### WORK INSTRUCTION
What is needed is an exact copy of the lines from the one containing "The height and width of the screenshot is (364, 613)." through the final line of the material below.

== Segment start ==

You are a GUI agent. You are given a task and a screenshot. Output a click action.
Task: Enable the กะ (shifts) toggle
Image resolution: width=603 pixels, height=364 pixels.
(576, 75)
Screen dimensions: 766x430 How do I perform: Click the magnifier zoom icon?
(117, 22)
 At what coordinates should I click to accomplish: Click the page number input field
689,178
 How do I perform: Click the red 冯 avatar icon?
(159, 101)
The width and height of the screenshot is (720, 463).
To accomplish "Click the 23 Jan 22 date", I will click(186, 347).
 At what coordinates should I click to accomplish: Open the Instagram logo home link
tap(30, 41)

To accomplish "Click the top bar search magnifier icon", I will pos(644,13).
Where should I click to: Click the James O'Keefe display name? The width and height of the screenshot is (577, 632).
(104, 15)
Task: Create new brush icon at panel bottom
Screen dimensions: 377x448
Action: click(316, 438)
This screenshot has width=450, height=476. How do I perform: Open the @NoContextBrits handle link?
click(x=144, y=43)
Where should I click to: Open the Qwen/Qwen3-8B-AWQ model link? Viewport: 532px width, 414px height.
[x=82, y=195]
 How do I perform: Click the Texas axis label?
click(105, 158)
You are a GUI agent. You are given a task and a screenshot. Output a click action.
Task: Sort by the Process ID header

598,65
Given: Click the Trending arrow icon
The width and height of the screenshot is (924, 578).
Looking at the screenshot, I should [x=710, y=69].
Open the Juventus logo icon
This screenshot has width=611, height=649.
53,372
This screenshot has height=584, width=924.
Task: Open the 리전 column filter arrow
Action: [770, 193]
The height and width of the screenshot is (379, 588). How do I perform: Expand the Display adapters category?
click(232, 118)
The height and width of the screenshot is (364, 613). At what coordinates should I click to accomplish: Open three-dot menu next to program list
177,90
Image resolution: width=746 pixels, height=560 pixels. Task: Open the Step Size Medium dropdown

== Segment end ==

### THE COMPLETED TASK
The height and width of the screenshot is (364, 613). At what coordinates should I click to accomplish: Open three-dot menu next to program list
177,90
Image resolution: width=746 pixels, height=560 pixels. Task: Open the Step Size Medium dropdown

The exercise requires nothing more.